Abstract

The aim of this study was to investigate whether patient satisfaction, as measured by the Hospital Consumer Assessment of Healthcare Providers and Systems (HCAHPS) survey, is associated with short-term outcomes after major cancer surgery. We first used national Medicare claims to identify patients who underwent a major extirpative cancer surgery from 2011 to 2013. Next, we used Hospital Compare data to assign the HCAHPS score to the hospital where the patient underwent surgery. We then performed univariate statistical analyses and fit multilevel logistic regression models to evaluate the relationship between excellent patient satisfaction and short-term cancer surgery outcomes for all surgery types combined and then by each individual surgery type.

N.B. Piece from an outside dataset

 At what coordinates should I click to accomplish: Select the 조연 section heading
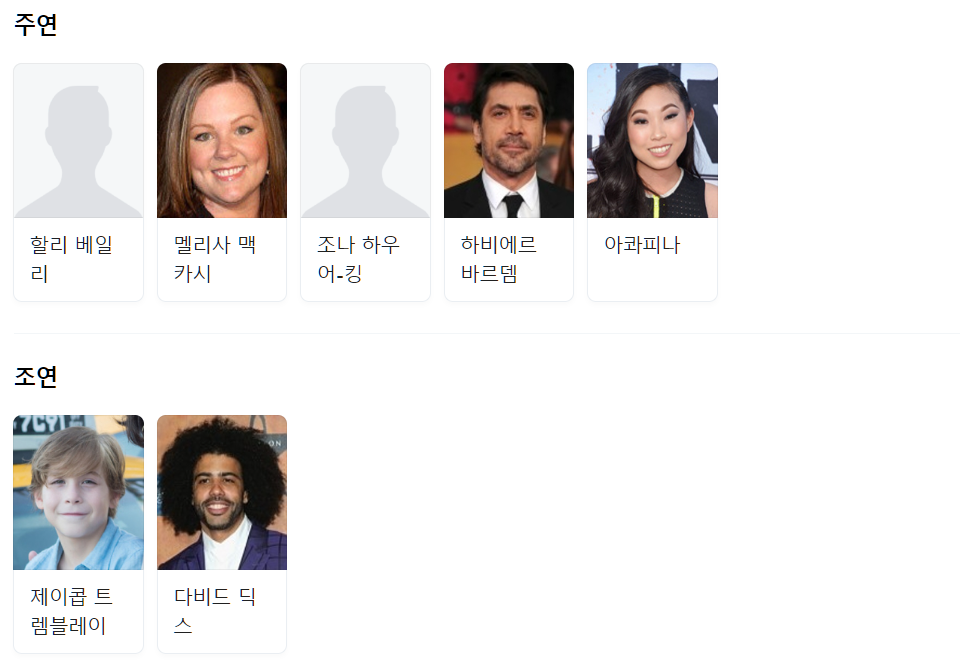pyautogui.click(x=35, y=377)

We identified 373,692 patients who underwent major cancer surgery for one of nine cancers at 2617 hospitals. In both unadjusted and adjusted analyses, hospitals with higher proportions of patients reporting excellent satisfaction had lower complication rates (p<0.001), readmissions (p<0.001), mortality (p<0.001), and prolonged length of stay (p<0.001) than hospitals with lower proportions of satisfied patients, but with modest differences. This finding held true broadly across individual cancer types for complications, mortality, and prolonged length of stay, but less so for readmissions. Hospital-wide excellent patient satisfaction scores are associated with short-term outcomes after major cancer surgery overall, but are modest in magnitude.